You could really confuse someone by editing this scene into Paranormal Activity.

Of course, that didn’t stop Tiddes and Marlon Wayans from wanting to make another spoof meant to lampoon a sub-genre that had been mostly overlooked by the Scary Movie series – namely the second wave of Found Footage films inspired by Paranormal Activity. Wayans actually had an easier time than usual funding the picture due to the project’s Found Footage presentation, with the format allowing for a lower budget without compromising box office appeal.

In the finished film, we’re presented with supposedly real footage recovered from the home of Malcom Johnson (Wayans). The recordings themselves depict a series of unexplainable events that begin to plague his home when Kisha Davis (Essence Atkins) decides to move in, with the couple slowly realizing that the difficulties of a shared life are no match for demonic shenanigans.

In practice, this means that viewers are subjected to a series of familiar scares subverted by wacky hijinks, with the flick featuring everything from a humorous recreation of the iconic fan-camera from Paranormal Activity 3 to bizarre dance numbers replacing Katy’s late-night trances from Oren Peli’s original movie.

Your enjoyment of these antics will obviously depend on how accepting you are of Wayans’ patented brand of crass comedy.
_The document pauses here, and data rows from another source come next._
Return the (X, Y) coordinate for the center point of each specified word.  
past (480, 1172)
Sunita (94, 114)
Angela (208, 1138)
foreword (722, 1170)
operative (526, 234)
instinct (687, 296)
From advanced potty humor to some exaggerated racial commentary – including a clever moment where Malcom actually attempts to move out of the titular haunted house because he’s not white enough to deal with the haunting – it’s not all that surprising that the flick wound up with a 10% rating on Rotten Tomatoes despite making a killing at the box office.

However, while this isn’t my preferred kind of humor, I think the inherent limitations of Found Footage ended up curtailing the usual excesses present in this kind of parody, with the filmmakers being forced to focus on character-based comedy and a smaller scale story. This is why I mostly appreciate the love-hate rapport between Kisha and Malcom even if it wouldn’t translate to a healthy relationship in real life.

Of course, the jokes themselves can also be pretty entertaining on their own, with cartoony gags like the ghost getting high with the protagonists (complete with smoke-filled invisible lungs) and a series of silly The Exorcist homages towards the end of the movie. The major issue here is that these legitimately funny and genre-specific jokes are often accompanied by repetitive attempts at low-brow humor that you could find in any other cheap comedy.

Not a good idea.

Not only are some of these painfully drawn out “jokes” incredibly unfunny, but they can also be remarkably offensive in some cases. There are some pretty insensitive allusions to sexual assault here, as well as a collection of secondary characters defined by negative racial stereotypes (even though I chuckled heartily when the Latina maid was revealed to have been faking her poor English the entire time).

Cinephiles often claim that increasingly sloppy writing led to audiences giving up on spoof movies, but the fact is that many of the more beloved examples of the genre contain some of the same issues as later films like A Haunted House – it’s just that we as an audience have (mostly) grown up and are now demanding more from our comedy. However, this isn’t the case everywhere, as – much like the Elves from Lord of the Rings – spoof movies never really died, they simply diminished.

A Haunted House made so much money that they immediately started working on a second one that released the following year (to even worse reviews), and the same team would later collaborate once again on yet another spoof, 50 Shades of Black. This kind of film clearly still exists and still makes a lot of money (especially here in Brazil), they just don’t have the same cultural impact that they used to in a pre-social-media-humor world.

At the end of the day, A Haunted House is no comedic masterpiece, failing to live up to the laugh-out-loud thrills of films like Scary Movie 3, but it’s also not the trainwreck that most critics made it out to be back in 2013. Comedy is extremely subjective, and while the raunchy humor behind this flick definitely isn’t for everyone, I still think that this satirical romp is mostly harmless fun that might entertain Found Footage fans that don’t take themselves too seriously.